--- DATASET RECORDS ---
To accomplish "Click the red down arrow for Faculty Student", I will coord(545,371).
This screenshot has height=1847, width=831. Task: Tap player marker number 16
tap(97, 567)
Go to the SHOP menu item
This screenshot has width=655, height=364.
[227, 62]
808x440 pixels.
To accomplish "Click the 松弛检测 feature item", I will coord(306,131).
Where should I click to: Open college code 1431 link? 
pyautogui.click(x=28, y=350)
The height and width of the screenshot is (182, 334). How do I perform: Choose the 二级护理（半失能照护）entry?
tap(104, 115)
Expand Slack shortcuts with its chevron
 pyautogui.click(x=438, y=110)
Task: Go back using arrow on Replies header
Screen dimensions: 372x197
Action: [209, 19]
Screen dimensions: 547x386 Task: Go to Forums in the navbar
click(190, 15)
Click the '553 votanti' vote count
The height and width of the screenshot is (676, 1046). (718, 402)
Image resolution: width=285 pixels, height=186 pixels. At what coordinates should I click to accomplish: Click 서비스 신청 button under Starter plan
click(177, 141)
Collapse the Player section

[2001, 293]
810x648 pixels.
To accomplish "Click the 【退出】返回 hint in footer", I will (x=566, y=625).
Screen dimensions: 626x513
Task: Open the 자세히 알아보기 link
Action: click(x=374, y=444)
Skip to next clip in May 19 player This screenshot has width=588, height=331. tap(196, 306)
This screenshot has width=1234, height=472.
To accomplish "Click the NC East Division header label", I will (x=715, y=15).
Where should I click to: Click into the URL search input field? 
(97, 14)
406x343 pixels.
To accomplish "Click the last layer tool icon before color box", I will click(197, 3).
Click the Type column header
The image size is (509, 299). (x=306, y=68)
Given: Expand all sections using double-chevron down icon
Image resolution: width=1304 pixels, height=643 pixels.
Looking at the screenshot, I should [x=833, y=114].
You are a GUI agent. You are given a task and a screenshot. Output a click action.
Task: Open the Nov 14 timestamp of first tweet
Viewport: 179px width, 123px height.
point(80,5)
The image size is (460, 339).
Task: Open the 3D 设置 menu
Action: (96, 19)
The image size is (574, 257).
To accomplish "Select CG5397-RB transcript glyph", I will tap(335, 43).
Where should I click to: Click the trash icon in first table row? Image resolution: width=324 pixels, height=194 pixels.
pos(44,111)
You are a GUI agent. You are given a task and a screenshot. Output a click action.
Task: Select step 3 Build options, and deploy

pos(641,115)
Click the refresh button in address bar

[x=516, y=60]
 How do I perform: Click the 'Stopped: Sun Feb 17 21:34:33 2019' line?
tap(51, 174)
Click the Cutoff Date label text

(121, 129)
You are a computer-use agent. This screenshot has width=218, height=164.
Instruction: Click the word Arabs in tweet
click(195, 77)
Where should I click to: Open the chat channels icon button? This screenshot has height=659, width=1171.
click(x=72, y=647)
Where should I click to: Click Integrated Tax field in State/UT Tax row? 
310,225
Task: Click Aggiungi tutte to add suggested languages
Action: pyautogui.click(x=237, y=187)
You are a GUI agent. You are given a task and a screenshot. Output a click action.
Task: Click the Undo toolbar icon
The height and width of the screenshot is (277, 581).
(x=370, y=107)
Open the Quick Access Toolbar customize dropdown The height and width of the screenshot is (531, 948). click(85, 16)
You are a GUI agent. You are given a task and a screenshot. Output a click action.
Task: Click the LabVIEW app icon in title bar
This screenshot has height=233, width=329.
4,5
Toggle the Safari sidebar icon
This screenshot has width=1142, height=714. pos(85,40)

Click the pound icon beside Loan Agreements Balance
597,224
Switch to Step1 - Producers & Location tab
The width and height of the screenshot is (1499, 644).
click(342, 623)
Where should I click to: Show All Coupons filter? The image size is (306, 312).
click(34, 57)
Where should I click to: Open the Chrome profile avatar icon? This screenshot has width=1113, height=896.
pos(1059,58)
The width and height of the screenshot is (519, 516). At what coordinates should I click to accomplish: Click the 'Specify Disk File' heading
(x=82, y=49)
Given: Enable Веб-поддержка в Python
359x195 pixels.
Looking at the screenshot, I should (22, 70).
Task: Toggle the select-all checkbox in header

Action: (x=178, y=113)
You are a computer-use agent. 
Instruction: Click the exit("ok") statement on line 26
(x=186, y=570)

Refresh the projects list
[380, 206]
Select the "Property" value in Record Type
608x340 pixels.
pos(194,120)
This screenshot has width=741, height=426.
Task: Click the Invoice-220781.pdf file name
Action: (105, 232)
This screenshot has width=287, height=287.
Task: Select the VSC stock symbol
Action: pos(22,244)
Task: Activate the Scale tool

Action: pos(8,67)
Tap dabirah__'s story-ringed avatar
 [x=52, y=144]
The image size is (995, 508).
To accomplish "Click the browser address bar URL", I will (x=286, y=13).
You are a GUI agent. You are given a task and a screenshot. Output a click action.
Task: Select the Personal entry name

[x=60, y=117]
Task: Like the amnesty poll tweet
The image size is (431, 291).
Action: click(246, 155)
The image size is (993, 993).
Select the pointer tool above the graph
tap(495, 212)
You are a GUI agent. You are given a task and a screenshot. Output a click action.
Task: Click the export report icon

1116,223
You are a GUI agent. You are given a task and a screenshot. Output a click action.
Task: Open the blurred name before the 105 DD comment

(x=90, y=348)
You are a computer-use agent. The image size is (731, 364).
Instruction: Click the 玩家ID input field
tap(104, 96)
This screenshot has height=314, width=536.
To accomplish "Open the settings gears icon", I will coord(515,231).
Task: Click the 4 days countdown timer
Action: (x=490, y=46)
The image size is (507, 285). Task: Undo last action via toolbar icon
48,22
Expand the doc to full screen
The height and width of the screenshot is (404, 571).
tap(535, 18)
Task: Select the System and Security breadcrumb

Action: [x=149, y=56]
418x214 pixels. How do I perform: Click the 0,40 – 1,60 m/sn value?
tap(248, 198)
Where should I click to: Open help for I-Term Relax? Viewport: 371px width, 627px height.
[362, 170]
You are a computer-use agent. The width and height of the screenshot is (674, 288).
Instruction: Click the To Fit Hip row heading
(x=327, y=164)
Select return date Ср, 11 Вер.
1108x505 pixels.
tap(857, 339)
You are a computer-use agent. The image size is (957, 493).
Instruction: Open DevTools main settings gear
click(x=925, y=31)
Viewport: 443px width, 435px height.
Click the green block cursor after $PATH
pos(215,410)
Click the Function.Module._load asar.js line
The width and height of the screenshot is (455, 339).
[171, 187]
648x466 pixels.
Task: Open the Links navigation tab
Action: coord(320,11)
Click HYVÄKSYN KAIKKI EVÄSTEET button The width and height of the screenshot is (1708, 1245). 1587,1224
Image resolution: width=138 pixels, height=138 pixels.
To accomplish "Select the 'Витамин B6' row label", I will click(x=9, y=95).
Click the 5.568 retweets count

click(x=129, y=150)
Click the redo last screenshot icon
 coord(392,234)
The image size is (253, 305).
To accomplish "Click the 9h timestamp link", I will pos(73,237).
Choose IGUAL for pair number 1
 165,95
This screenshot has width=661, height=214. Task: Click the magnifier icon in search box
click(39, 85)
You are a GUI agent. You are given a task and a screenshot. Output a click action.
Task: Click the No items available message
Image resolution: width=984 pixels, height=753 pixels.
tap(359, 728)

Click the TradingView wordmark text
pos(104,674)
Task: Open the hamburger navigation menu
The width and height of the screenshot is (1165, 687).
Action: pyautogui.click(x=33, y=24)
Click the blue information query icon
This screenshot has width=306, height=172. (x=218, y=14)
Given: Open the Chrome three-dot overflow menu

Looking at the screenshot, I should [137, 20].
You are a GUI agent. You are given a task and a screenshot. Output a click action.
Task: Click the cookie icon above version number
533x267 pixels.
---
**TASK DETAILS:**
Print all entries again, exactly.

**OUTPUT FOR THIS TASK:**
To accomplish "Click the red down arrow for Faculty Student", I will coord(545,371).
This screenshot has height=1847, width=831. Task: Tap player marker number 16
tap(97, 567)
Go to the SHOP menu item
This screenshot has width=655, height=364.
[227, 62]
808x440 pixels.
To accomplish "Click the 松弛检测 feature item", I will coord(306,131).
Where should I click to: Open college code 1431 link? 
pyautogui.click(x=28, y=350)
The height and width of the screenshot is (182, 334). How do I perform: Choose the 二级护理（半失能照护）entry?
tap(104, 115)
Expand Slack shortcuts with its chevron
 pyautogui.click(x=438, y=110)
Task: Go back using arrow on Replies header
Screen dimensions: 372x197
Action: [209, 19]
Screen dimensions: 547x386 Task: Go to Forums in the navbar
click(190, 15)
Click the '553 votanti' vote count
The height and width of the screenshot is (676, 1046). (718, 402)
Image resolution: width=285 pixels, height=186 pixels. At what coordinates should I click to accomplish: Click 서비스 신청 button under Starter plan
click(177, 141)
Collapse the Player section

[2001, 293]
810x648 pixels.
To accomplish "Click the 【退出】返回 hint in footer", I will (x=566, y=625).
Screen dimensions: 626x513
Task: Open the 자세히 알아보기 link
Action: click(x=374, y=444)
Skip to next clip in May 19 player This screenshot has width=588, height=331. tap(196, 306)
This screenshot has width=1234, height=472.
To accomplish "Click the NC East Division header label", I will (x=715, y=15).
Where should I click to: Click into the URL search input field? 
(97, 14)
406x343 pixels.
To accomplish "Click the last layer tool icon before color box", I will click(197, 3).
Click the Type column header
The image size is (509, 299). (x=306, y=68)
Given: Expand all sections using double-chevron down icon
Image resolution: width=1304 pixels, height=643 pixels.
Looking at the screenshot, I should [x=833, y=114].
You are a GUI agent. You are given a task and a screenshot. Output a click action.
Task: Open the Nov 14 timestamp of first tweet
Viewport: 179px width, 123px height.
point(80,5)
The image size is (460, 339).
Task: Open the 3D 设置 menu
Action: (96, 19)
The image size is (574, 257).
To accomplish "Select CG5397-RB transcript glyph", I will tap(335, 43).
Where should I click to: Click the trash icon in first table row? Image resolution: width=324 pixels, height=194 pixels.
pos(44,111)
You are a GUI agent. You are given a task and a screenshot. Output a click action.
Task: Select step 3 Build options, and deploy

pos(641,115)
Click the refresh button in address bar

[x=516, y=60]
 How do I perform: Click the 'Stopped: Sun Feb 17 21:34:33 2019' line?
tap(51, 174)
Click the Cutoff Date label text

(121, 129)
You are a computer-use agent. This screenshot has width=218, height=164.
Instruction: Click the word Arabs in tweet
click(195, 77)
Where should I click to: Open the chat channels icon button? This screenshot has height=659, width=1171.
click(x=72, y=647)
Where should I click to: Click Integrated Tax field in State/UT Tax row? 
310,225
Task: Click Aggiungi tutte to add suggested languages
Action: pyautogui.click(x=237, y=187)
You are a GUI agent. You are given a task and a screenshot. Output a click action.
Task: Click the Undo toolbar icon
The height and width of the screenshot is (277, 581).
(x=370, y=107)
Open the Quick Access Toolbar customize dropdown The height and width of the screenshot is (531, 948). click(85, 16)
You are a GUI agent. You are given a task and a screenshot. Output a click action.
Task: Click the LabVIEW app icon in title bar
This screenshot has height=233, width=329.
4,5
Toggle the Safari sidebar icon
This screenshot has width=1142, height=714. pos(85,40)

Click the pound icon beside Loan Agreements Balance
597,224
Switch to Step1 - Producers & Location tab
The width and height of the screenshot is (1499, 644).
click(342, 623)
Where should I click to: Show All Coupons filter? The image size is (306, 312).
click(34, 57)
Where should I click to: Open the Chrome profile avatar icon? This screenshot has width=1113, height=896.
pos(1059,58)
The width and height of the screenshot is (519, 516). At what coordinates should I click to accomplish: Click the 'Specify Disk File' heading
(x=82, y=49)
Given: Enable Веб-поддержка в Python
359x195 pixels.
Looking at the screenshot, I should (22, 70).
Task: Toggle the select-all checkbox in header

Action: (x=178, y=113)
You are a computer-use agent. 
Instruction: Click the exit("ok") statement on line 26
(x=186, y=570)

Refresh the projects list
[380, 206]
Select the "Property" value in Record Type
608x340 pixels.
pos(194,120)
This screenshot has width=741, height=426.
Task: Click the Invoice-220781.pdf file name
Action: (105, 232)
This screenshot has width=287, height=287.
Task: Select the VSC stock symbol
Action: pos(22,244)
Task: Activate the Scale tool

Action: pos(8,67)
Tap dabirah__'s story-ringed avatar
 [x=52, y=144]
The image size is (995, 508).
To accomplish "Click the browser address bar URL", I will (x=286, y=13).
You are a GUI agent. You are given a task and a screenshot. Output a click action.
Task: Select the Personal entry name

[x=60, y=117]
Task: Like the amnesty poll tweet
The image size is (431, 291).
Action: click(246, 155)
The image size is (993, 993).
Select the pointer tool above the graph
tap(495, 212)
You are a GUI agent. You are given a task and a screenshot. Output a click action.
Task: Click the export report icon

1116,223
You are a GUI agent. You are given a task and a screenshot. Output a click action.
Task: Open the blurred name before the 105 DD comment

(x=90, y=348)
You are a computer-use agent. The image size is (731, 364).
Instruction: Click the 玩家ID input field
tap(104, 96)
This screenshot has height=314, width=536.
To accomplish "Open the settings gears icon", I will coord(515,231).
Task: Click the 4 days countdown timer
Action: (x=490, y=46)
The image size is (507, 285). Task: Undo last action via toolbar icon
48,22
Expand the doc to full screen
The height and width of the screenshot is (404, 571).
tap(535, 18)
Task: Select the System and Security breadcrumb

Action: [x=149, y=56]
418x214 pixels. How do I perform: Click the 0,40 – 1,60 m/sn value?
tap(248, 198)
Where should I click to: Open help for I-Term Relax? Viewport: 371px width, 627px height.
[362, 170]
You are a computer-use agent. The width and height of the screenshot is (674, 288).
Instruction: Click the To Fit Hip row heading
(x=327, y=164)
Select return date Ср, 11 Вер.
1108x505 pixels.
tap(857, 339)
You are a computer-use agent. The image size is (957, 493).
Instruction: Open DevTools main settings gear
click(x=925, y=31)
Viewport: 443px width, 435px height.
Click the green block cursor after $PATH
pos(215,410)
Click the Function.Module._load asar.js line
The width and height of the screenshot is (455, 339).
[171, 187]
648x466 pixels.
Task: Open the Links navigation tab
Action: coord(320,11)
Click HYVÄKSYN KAIKKI EVÄSTEET button The width and height of the screenshot is (1708, 1245). 1587,1224
Image resolution: width=138 pixels, height=138 pixels.
To accomplish "Select the 'Витамин B6' row label", I will click(x=9, y=95).
Click the 5.568 retweets count

click(x=129, y=150)
Click the redo last screenshot icon
 coord(392,234)
The image size is (253, 305).
To accomplish "Click the 9h timestamp link", I will pos(73,237).
Choose IGUAL for pair number 1
 165,95
This screenshot has width=661, height=214. Task: Click the magnifier icon in search box
click(39, 85)
You are a GUI agent. You are given a task and a screenshot. Output a click action.
Task: Click the No items available message
Image resolution: width=984 pixels, height=753 pixels.
tap(359, 728)

Click the TradingView wordmark text
pos(104,674)
Task: Open the hamburger navigation menu
The width and height of the screenshot is (1165, 687).
Action: pyautogui.click(x=33, y=24)
Click the blue information query icon
This screenshot has width=306, height=172. (x=218, y=14)
Given: Open the Chrome three-dot overflow menu

Looking at the screenshot, I should [137, 20].
You are a GUI agent. You are given a task and a screenshot. Output a click action.
Task: Click the cookie icon above version number
533x267 pixels.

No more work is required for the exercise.